Tuesday, 28 March 2017

Enemy (2013)




Denis Villeneuve


Canada | Spain


Jake Gyllenhaal, Mélanie Laurent, Sarah Gadon, Isabella Rossellini, Kedar Brown, Darryl Dinn, Joshua Peace, Tim Post, Misha Highstead, Jane Moffat, Stephen R. Hart


While watching a movie, History college professor Adam Bell (Jake Gyllenhaal) spots an actor that looks like him and becomes obsessed with finding out about his double.


Since I loved Villeneuve's latest film, "Arrival", I figured it was about time to check out the other films from the Canadian director, and I decided to start from "Enemy" because of its storyline. And Villeneuve once again proves what a skilled director he is with this sensational, twisted psychological thriller.

Adapted from José Saramago's novel "The Double", this doppelganger story is more complex than it seems - I think I'll need to see it a couple more times to fully understand the film -, not only because of the brilliant turns it takes and the non-linearity, but because it is loaded with deep, philosophical themes such as living under a totalitarian state without knowing it, like Forrest Wickman said, and the characters becoming aware of their artificial nature and rebel against their creator. Philosophically speaking, it is some sort of "Being John Malkovich" or what would happen if David Lynch made a movie on a novel by Kafka.
Villeneuve spends most of the first half building suspension, disturbing tension and establishing that kind of atmosphere that terrifies you even when there's nothing to be terrified of, delivering scenes that are nothing short of disturbing and unforgettable. This is how, in spite of the slow pace, the film manages to keep you glued to the screen until the end because all you want to do is see how things will go.

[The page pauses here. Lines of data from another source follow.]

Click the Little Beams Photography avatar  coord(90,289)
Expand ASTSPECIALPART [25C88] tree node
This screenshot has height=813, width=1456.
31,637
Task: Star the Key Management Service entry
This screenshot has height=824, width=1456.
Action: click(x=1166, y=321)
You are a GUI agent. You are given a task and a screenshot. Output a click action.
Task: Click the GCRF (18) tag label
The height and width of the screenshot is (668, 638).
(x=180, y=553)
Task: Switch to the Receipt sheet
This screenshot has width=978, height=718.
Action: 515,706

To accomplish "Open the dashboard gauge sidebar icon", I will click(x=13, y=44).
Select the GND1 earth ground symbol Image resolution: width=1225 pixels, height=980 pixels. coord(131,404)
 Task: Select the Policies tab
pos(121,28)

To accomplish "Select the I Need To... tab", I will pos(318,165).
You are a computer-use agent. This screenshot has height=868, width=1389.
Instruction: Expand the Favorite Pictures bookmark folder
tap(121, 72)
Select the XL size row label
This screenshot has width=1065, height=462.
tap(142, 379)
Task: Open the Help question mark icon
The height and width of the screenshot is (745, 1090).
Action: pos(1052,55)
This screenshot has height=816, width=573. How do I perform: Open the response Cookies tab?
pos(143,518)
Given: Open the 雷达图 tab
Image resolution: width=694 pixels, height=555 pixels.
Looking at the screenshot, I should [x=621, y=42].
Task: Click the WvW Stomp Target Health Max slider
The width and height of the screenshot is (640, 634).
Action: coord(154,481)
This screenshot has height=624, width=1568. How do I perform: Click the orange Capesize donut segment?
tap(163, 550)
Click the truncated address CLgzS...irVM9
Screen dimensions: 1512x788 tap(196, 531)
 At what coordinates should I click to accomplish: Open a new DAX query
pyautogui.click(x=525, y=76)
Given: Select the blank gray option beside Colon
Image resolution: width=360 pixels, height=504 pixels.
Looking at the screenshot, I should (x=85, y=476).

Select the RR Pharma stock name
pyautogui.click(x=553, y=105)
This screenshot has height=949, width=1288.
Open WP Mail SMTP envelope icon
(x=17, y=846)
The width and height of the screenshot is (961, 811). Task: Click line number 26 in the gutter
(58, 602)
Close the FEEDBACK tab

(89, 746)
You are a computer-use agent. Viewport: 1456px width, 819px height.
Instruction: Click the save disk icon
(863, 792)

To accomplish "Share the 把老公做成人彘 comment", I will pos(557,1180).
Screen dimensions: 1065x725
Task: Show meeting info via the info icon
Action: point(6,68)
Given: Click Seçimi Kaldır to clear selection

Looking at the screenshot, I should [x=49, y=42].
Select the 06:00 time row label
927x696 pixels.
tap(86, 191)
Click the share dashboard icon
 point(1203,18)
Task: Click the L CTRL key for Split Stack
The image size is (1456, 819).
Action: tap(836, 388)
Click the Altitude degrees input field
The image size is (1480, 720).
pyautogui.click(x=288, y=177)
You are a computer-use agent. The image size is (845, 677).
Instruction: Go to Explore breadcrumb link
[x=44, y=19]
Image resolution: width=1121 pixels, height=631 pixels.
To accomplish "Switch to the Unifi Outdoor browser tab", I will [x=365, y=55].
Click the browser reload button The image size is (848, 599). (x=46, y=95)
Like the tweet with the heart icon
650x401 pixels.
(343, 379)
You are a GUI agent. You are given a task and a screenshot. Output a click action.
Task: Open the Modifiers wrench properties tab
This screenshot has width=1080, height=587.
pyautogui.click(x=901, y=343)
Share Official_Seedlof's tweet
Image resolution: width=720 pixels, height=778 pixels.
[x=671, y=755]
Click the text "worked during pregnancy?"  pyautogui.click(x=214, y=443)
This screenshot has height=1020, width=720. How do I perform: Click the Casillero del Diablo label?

What makes "Enemy" even better is the cast. Just like always, Jake Gyllenhaal is beyond spectacular both as Adam and Anthony, especially as Adam, the boring, depressed and paranoid teacher. He committed so much to the roles that feel like two individual men. Overshadowed by Gyllenhaal's outstanding performance(s), there are the women in Adam and Anthony's lives, Mélanie Laurent as Adam's girlfriend, Sarah Gadon as Anthony's wife, and Isabella Rossellini as Anthony/Adam's mother, all giving great performances.